● DATA EXCERPTS
○ ○ ○

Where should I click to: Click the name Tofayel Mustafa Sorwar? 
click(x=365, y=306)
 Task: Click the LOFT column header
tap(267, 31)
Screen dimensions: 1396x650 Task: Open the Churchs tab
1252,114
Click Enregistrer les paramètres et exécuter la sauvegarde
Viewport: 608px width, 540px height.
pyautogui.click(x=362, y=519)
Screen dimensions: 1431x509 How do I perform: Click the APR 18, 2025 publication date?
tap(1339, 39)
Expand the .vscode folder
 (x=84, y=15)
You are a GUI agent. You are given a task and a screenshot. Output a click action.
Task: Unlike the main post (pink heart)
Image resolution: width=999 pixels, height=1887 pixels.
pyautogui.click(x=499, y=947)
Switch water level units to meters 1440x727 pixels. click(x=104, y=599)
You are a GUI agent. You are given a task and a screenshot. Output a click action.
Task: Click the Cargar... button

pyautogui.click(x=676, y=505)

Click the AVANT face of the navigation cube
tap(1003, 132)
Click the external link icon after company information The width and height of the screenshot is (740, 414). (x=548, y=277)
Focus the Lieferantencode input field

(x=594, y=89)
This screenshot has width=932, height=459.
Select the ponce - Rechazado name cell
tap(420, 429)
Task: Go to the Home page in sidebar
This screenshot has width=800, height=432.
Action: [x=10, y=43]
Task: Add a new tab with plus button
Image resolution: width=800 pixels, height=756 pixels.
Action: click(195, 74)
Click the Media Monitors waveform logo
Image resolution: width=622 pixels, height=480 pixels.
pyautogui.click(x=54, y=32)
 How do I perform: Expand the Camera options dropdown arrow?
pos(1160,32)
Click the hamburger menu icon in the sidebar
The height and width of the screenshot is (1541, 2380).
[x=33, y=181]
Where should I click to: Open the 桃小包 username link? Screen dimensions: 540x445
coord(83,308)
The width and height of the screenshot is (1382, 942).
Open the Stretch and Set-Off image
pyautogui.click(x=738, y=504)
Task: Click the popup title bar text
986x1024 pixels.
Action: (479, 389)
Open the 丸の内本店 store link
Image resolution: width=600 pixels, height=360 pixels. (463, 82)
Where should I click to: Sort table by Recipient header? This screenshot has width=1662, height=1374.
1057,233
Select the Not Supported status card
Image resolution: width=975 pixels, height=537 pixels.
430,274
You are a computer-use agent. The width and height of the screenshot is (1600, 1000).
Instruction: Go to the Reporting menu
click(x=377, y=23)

○ ○ ○

● TASK TO CARRY OUT
Copy out every line above that contains the string "menu". Case counts.

● EXPECTED OUTPUT
Click the hamburger menu icon in the sidebar
Instruction: Go to the Reporting menu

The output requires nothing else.